Prompt: Wherever the string "accomplish" appears in the entries below, return the line that holds it.

Provided entries:
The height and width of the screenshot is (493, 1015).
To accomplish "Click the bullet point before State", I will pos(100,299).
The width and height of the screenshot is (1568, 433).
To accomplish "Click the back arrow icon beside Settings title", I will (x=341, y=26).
---
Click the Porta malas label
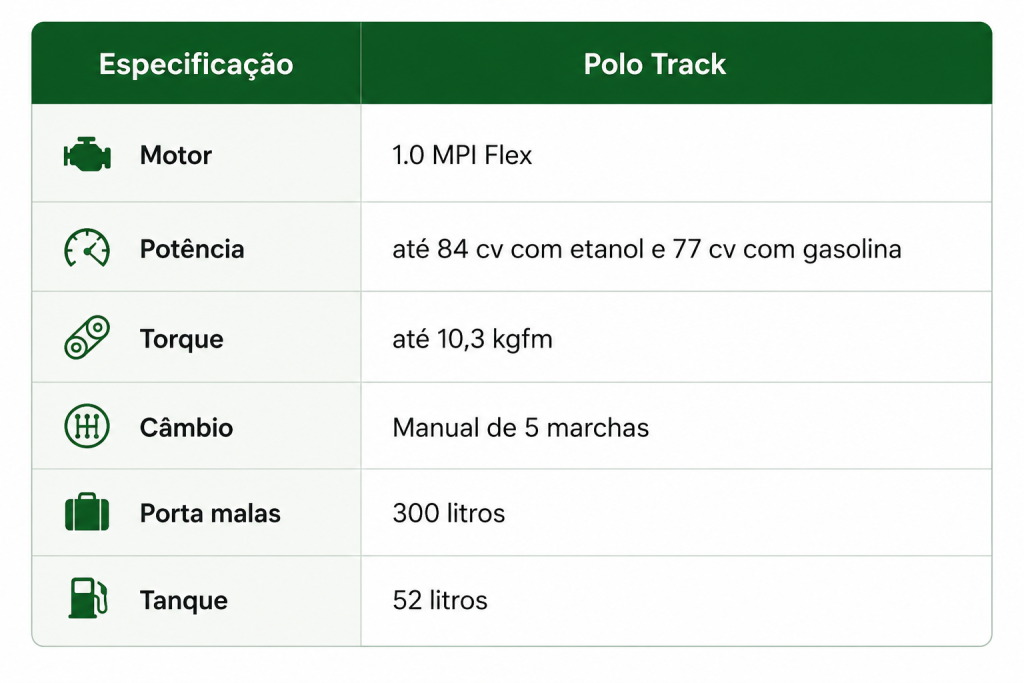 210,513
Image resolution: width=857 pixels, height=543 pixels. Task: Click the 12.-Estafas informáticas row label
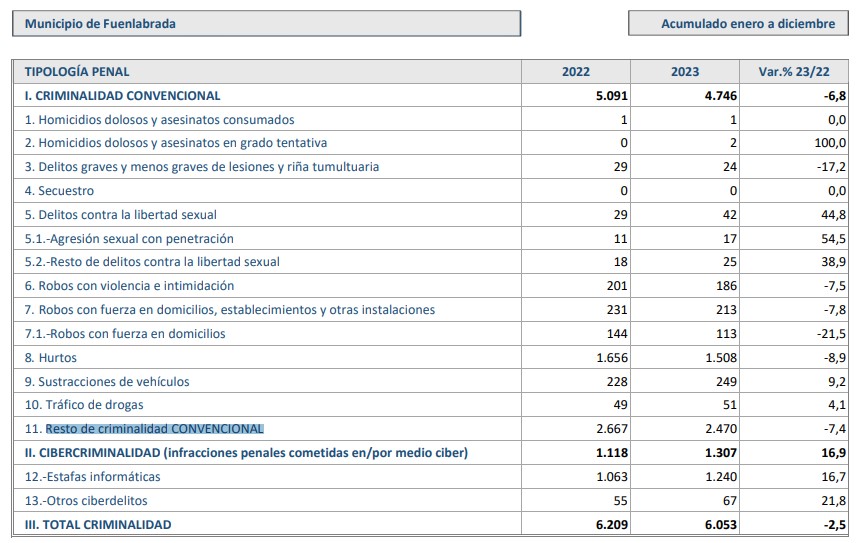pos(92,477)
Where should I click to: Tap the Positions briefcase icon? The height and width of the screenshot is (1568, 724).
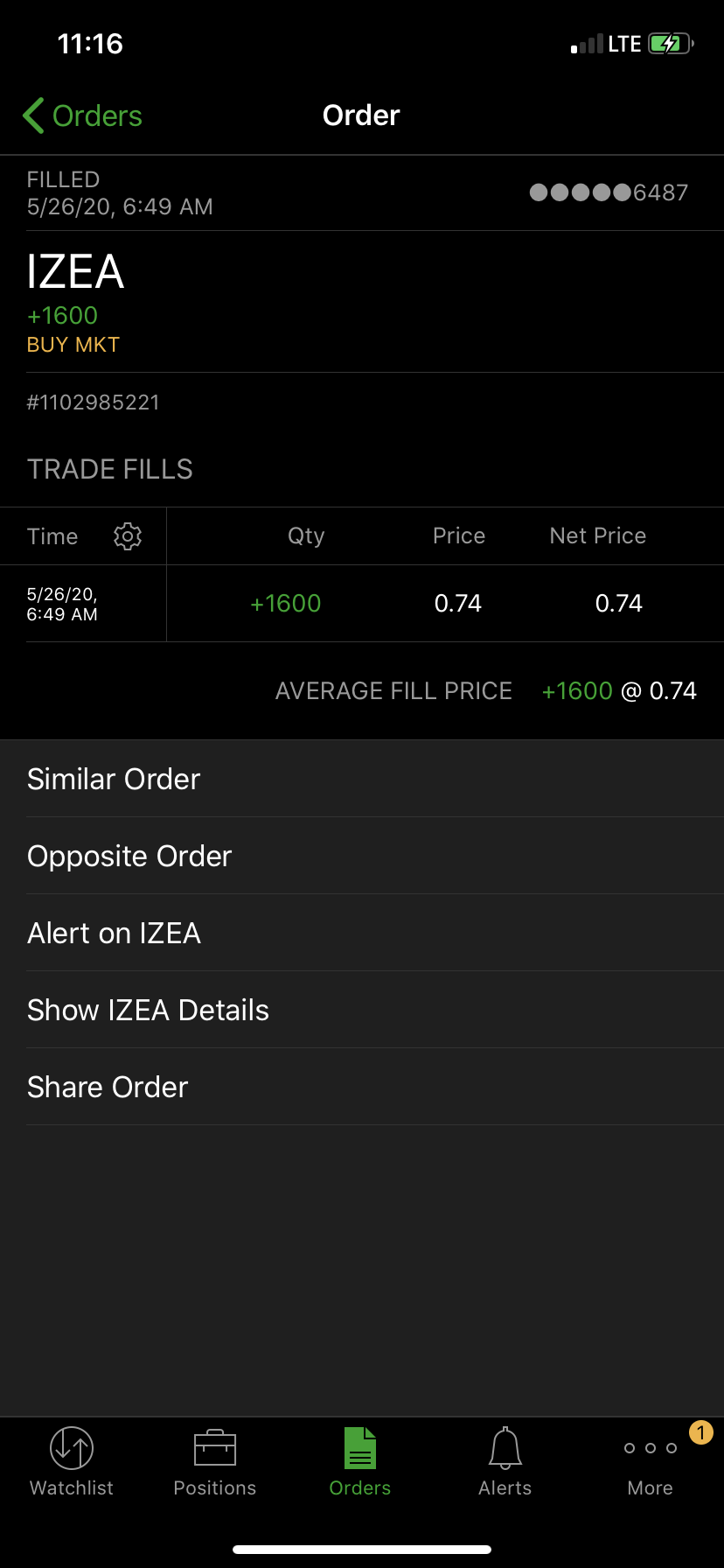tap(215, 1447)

Solution for this task:
To accomplish "Click the bullet point before State", I will pos(100,299).
To accomplish "Click the back arrow icon beside Settings title", I will (x=341, y=26).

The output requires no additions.